MENINO: QUERES SER MEU MESTRE?
Hoje o mais novo da casa, o Afonso, faz anos!
Em 2019 escrevi um texto, saído das entranhas, sobre este meu companheiro.
5 anos depois o Afonso está maior, mais maduro, já quase a entrar numa adolescência que se anuncia para breve!
Mas, ao ler esse texto que parece tão longínquo, constatei que continua tão atual como no dia em que foi escrito.
E o Afonso, no meio de tantas mudanças, de tantas transformações, continua, em suma, ele: o Afonso!
E eu tenho tanto, mas TANTO, orgulho nisso!
Ao meu companheiro,
Ao meu amigo,
Ao meu filho!
Parabéns, Afonso!!!!
Menino que brincas no jardim:
-Tu, sim,
Podias ser um mestre para mim!"
Sebastião da Gama
in "Canção Inocente"
O início da minha relação com o meu filho Afonso foi de pura e simples estupefação.
Começou, claro, quando a mãe dele, com aqueles imensos e sempre tão alegres olhos azuis rasos de lágrimas, me disse "Estou grávida!".
Confesso que não estava nada à espera daquilo.
Como já escrevi sempre quis ser pai.
Mas a paternidade era, para mim, assunto encerrado.
Já tinha a Kate que absorvia todo o "instinto" paternal que pudesse ter.

• Registos armazenados:
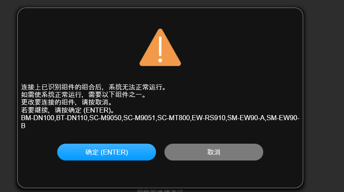Viewport: 344px width, 192px height.
Task: Click the partially hidden 组件的连接方法 text
Action: (x=160, y=190)
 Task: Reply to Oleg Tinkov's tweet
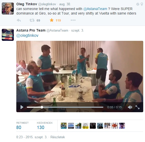click(x=19, y=20)
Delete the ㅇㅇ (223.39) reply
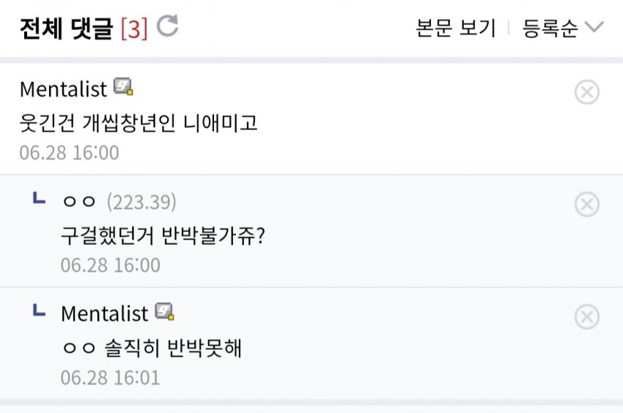The height and width of the screenshot is (413, 623). [x=586, y=204]
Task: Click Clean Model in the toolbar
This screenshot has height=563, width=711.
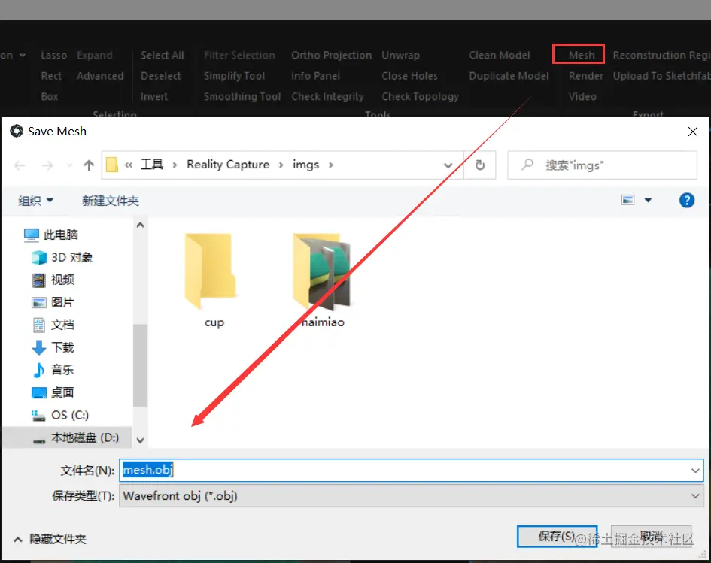Action: click(x=499, y=55)
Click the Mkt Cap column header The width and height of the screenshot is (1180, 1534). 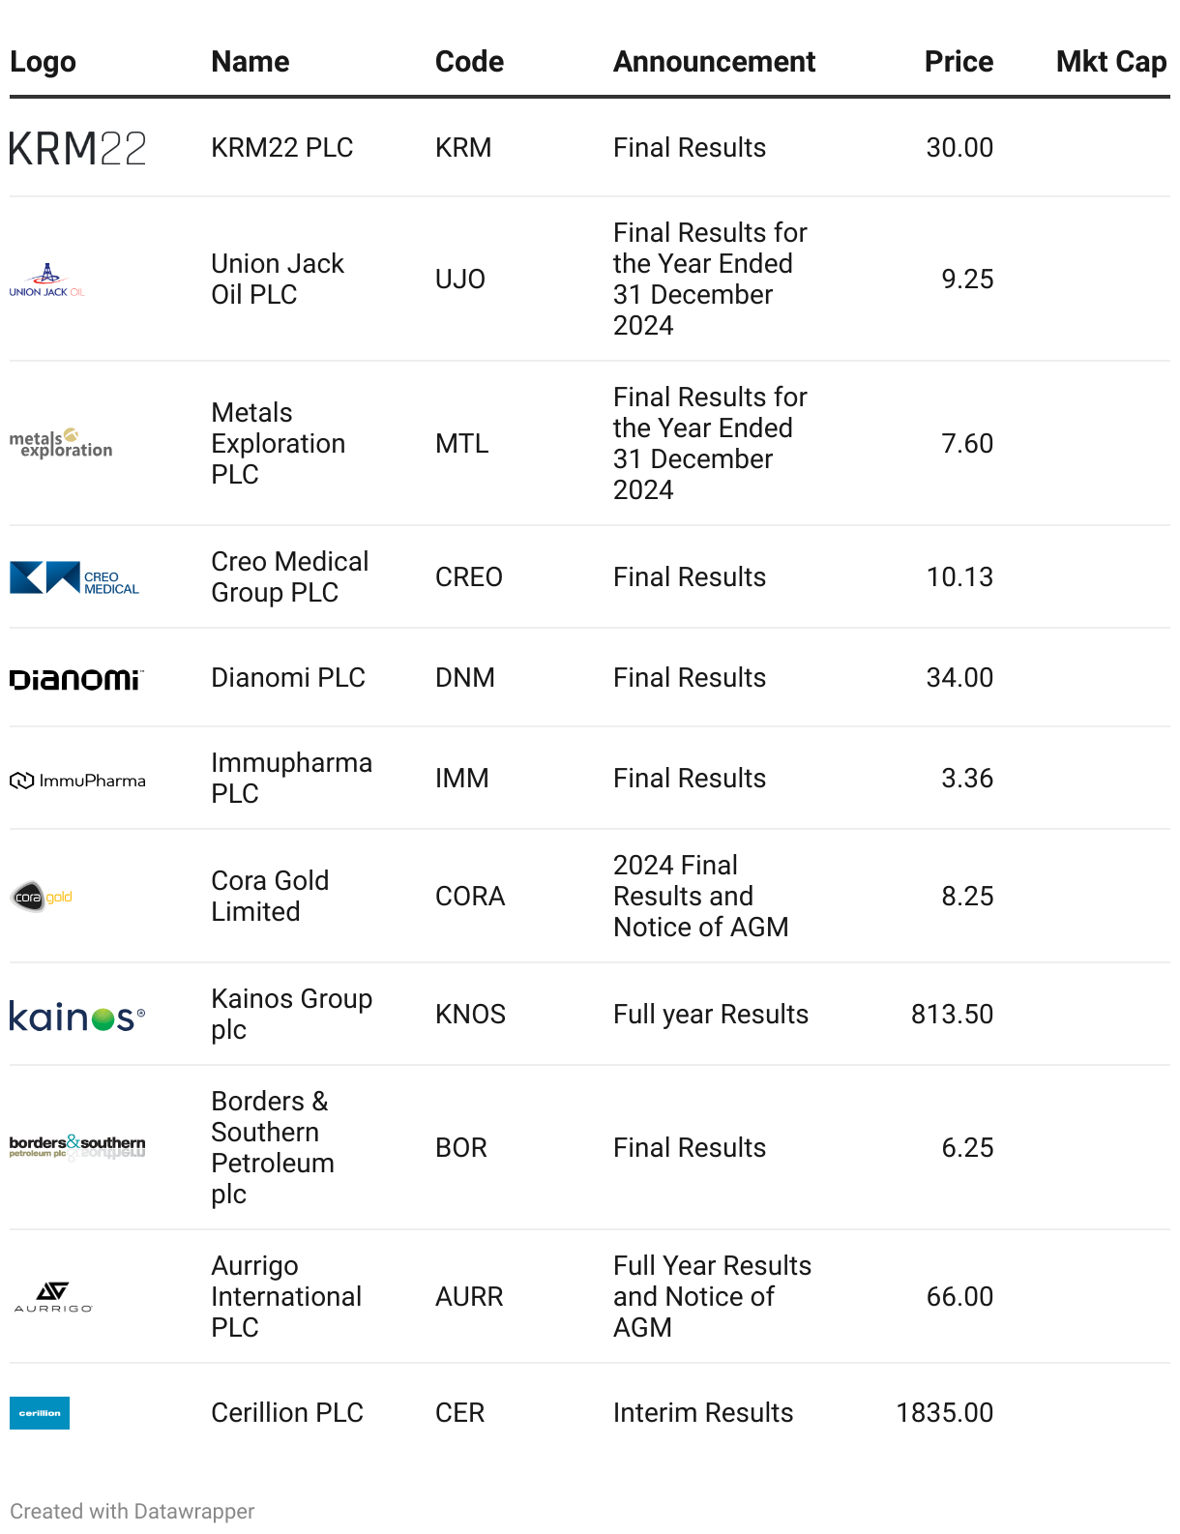[1111, 62]
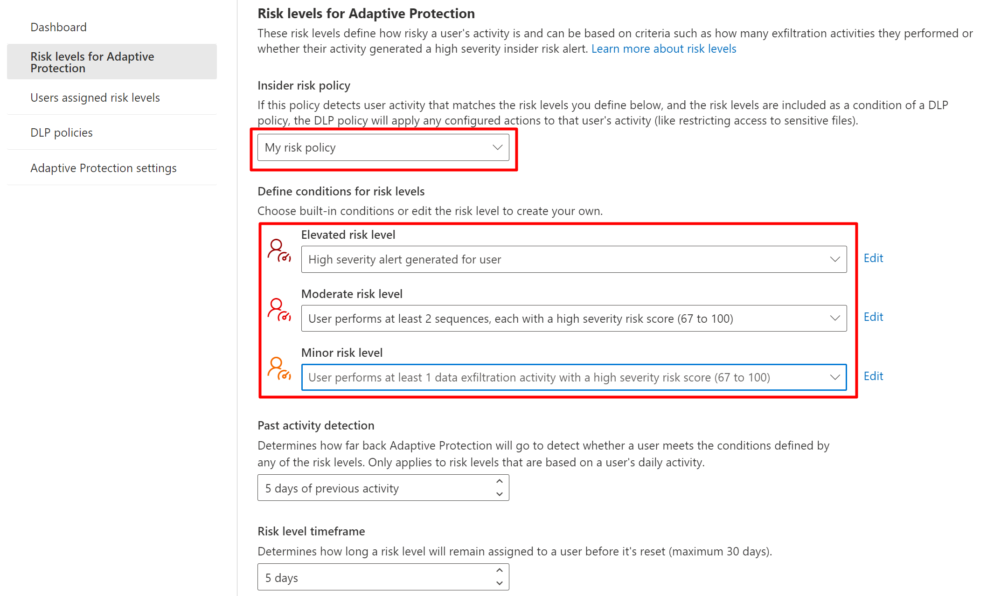The width and height of the screenshot is (987, 596).
Task: Decrease the risk level timeframe days
Action: pyautogui.click(x=500, y=583)
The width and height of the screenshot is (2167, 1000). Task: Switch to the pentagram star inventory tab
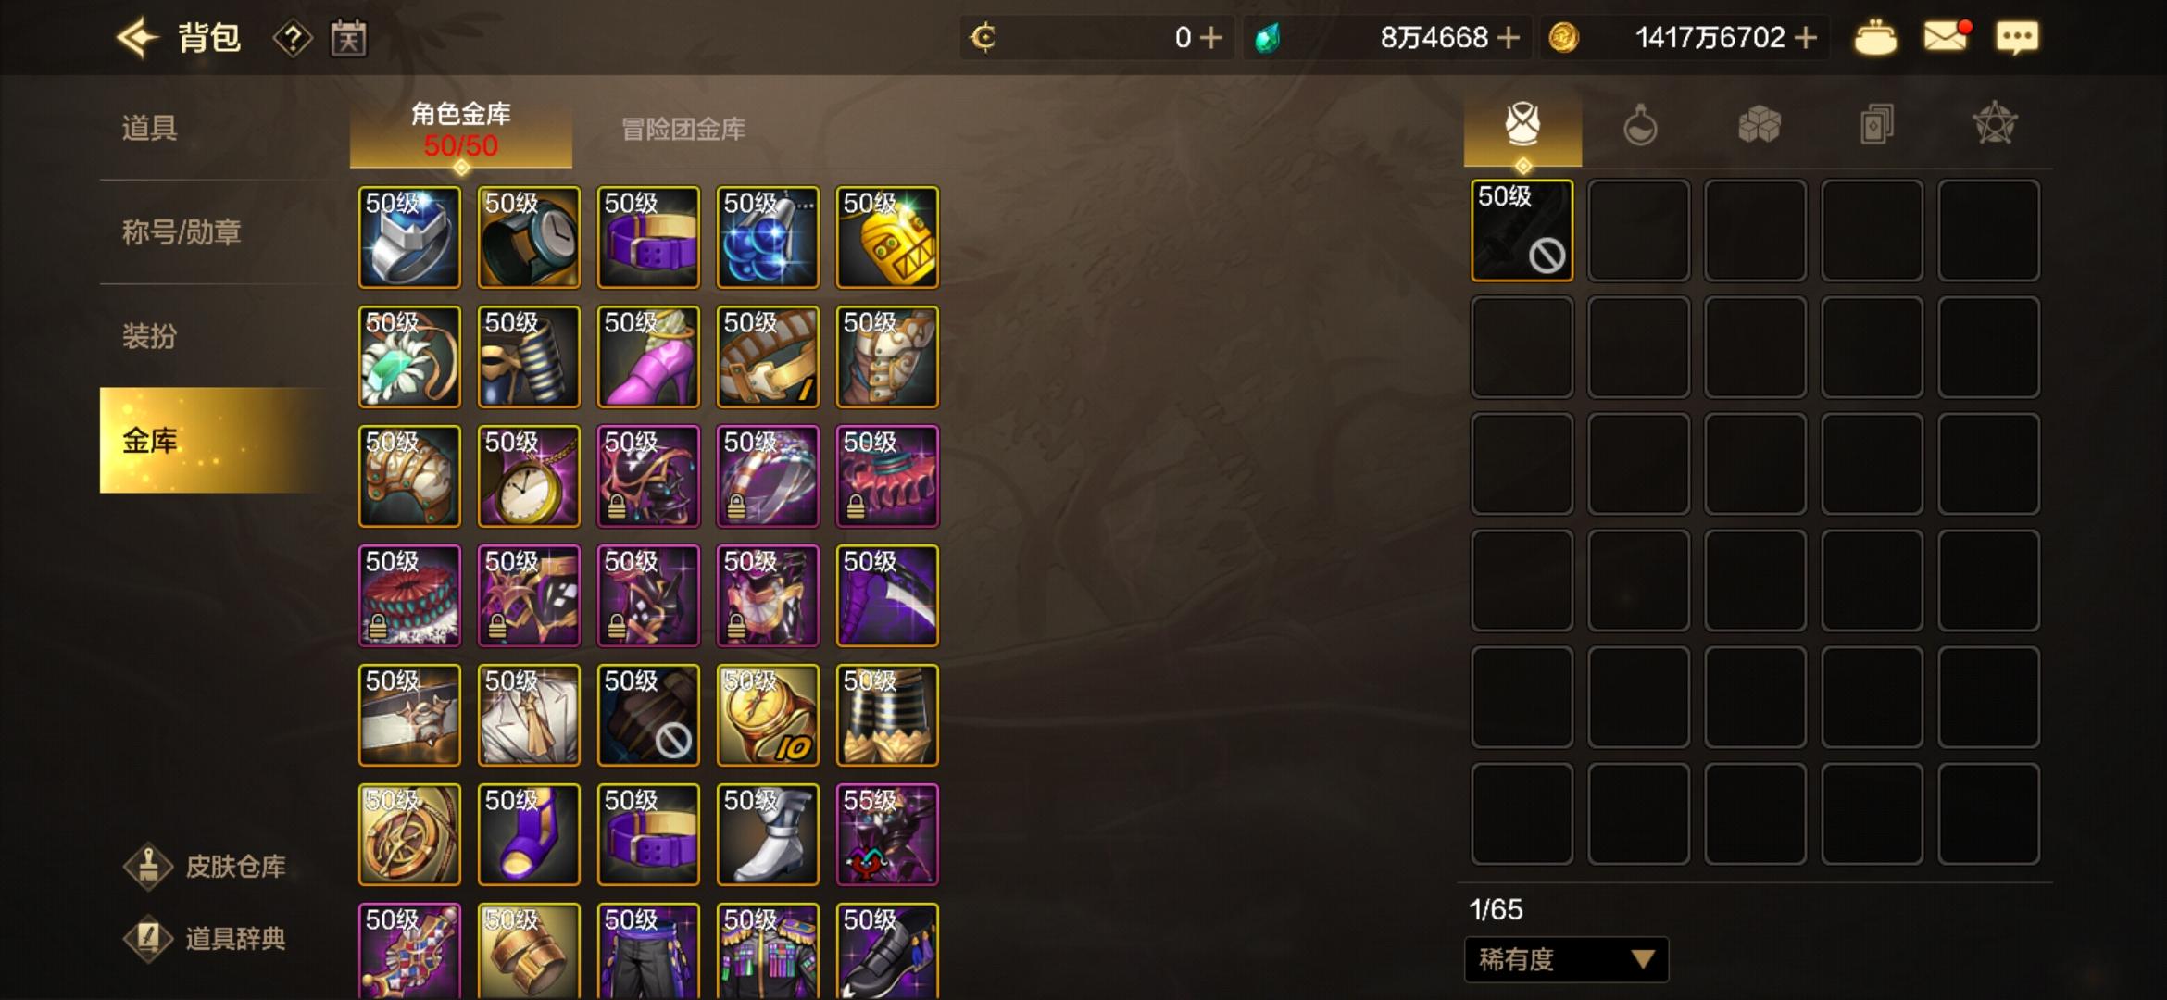click(x=1995, y=124)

• Tarefas propostas:
1) Segundo o excerto, em que ano foi escrito o primeiro texto sobre o Afonso?
2) Indique se cada afirmação concorda com o excerto e cite as palavras que o decidem: (a) O Afonso já entrou na adolescência. (b) O autor sempre quis ser pai. (c) O autor esperava a notícia da gravidez.

• Lista de soluções:
1) Em 2019.

2)
(a) Não: "já quase a entrar numa adolescência que se anuncia para breve".
(b) Sim: "Como já escrevi sempre quis ser pai."
(c) Não: "Confesso que não estava nada à espera daquilo."